One of the most iconic and controversial kitchen utensils of the 1990s essentially took shape on a pizzeria's paper napkin: during the winter of 1988, while the French designer Philippe Starck was vacationing on a small Italian island, he was sitting in a deserted restaurant basically starving. Bored by the long wait he started sketching an odd object shaped like a long-legged creature with a big egg-head which turned out perfect to squeeze citruses. The Juicy Salif squeezer had just born. Is it a squid? Is it a UFO? Or maybe a space shuttle?

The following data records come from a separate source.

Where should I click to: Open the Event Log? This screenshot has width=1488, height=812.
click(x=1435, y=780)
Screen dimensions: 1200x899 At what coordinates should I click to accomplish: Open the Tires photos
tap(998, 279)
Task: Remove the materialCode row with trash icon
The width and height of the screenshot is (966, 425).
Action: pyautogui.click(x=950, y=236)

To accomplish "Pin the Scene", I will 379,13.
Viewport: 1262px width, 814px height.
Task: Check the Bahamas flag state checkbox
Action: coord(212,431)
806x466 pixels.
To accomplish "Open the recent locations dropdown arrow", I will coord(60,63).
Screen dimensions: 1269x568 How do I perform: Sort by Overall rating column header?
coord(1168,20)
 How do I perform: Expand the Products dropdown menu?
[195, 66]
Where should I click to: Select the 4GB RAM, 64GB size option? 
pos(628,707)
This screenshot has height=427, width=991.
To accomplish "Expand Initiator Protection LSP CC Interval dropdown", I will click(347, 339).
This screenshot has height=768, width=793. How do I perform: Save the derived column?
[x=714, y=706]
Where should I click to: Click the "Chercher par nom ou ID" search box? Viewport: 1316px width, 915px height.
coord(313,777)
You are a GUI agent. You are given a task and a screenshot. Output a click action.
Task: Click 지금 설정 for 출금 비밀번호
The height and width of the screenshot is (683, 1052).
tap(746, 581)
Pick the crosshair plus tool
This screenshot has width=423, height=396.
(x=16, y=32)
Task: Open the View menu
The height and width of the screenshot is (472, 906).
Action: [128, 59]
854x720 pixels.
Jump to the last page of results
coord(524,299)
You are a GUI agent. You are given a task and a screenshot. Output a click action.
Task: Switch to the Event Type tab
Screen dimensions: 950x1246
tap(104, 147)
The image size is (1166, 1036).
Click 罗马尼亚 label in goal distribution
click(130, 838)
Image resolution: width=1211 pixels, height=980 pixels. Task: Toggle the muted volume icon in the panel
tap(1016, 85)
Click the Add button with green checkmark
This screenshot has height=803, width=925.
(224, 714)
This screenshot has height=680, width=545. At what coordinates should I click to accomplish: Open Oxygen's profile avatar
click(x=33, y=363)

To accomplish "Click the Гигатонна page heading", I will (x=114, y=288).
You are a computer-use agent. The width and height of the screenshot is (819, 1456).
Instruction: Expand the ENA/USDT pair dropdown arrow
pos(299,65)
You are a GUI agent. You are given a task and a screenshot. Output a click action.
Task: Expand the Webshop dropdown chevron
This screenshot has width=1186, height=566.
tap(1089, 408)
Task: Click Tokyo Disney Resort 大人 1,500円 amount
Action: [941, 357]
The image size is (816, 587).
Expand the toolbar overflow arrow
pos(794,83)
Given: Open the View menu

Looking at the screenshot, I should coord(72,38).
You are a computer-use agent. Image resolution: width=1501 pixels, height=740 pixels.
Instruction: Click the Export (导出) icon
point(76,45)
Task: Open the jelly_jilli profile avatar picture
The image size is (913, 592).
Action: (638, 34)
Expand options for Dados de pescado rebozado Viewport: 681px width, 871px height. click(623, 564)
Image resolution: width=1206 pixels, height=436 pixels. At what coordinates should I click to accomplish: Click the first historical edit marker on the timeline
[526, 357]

When talking about the item produced by Alessi , in 1990, Starck doesn’t mind saying: «Juicy Salif is not only about squeezing lemons, it’s about what we see in it, the way this micro-sculpture lets our imagination run wild. Someone even sees a phallic shape in it, something that I confess I didn’t think about. When someone asks ‘What is this?’ a conversation begins, and this is the scenario that drives me while designing such a bizarre object.»
The Juicy Salif squeezer was one of the first objects designed by Philippe Starck for Alessi. Alberto Alessi, president of the Italian design company of the same name, remembers: «I received a napkin from Starck, on it among some incomprehensible marks (tomato sauce, in all likelihood) there were some sketches. They started on the left, and as they worked their way over to the right, they took on the unmistakable shape of what was to become the Juicy Salif.»
A real object of design has to be able to move people, bring memories or surprise, be transgressive… At the end, it has to be poetic.
A truly iconic object and symbol not only of Philippe Starck, but of Alessi itself, this citrus squeezer continues to be one of the most provocatively intelligent articles within the Italian design company's catalogue. In 2000, to celebrate Juicy Salif’s tenth anniversary, Alessi created a gold-plated limited edition of Philippe Stark’s famous item to homage a kitchen utensil turned into a piece of art. It’s no coincidence that the squeezer is exposed in some of the world's most important design and contemporary art museums (New York’s MOMA, Paris’ Centre George Pompidou, Triennale in Milan just to name a few) and it makes its appearance on famous tv series and movies.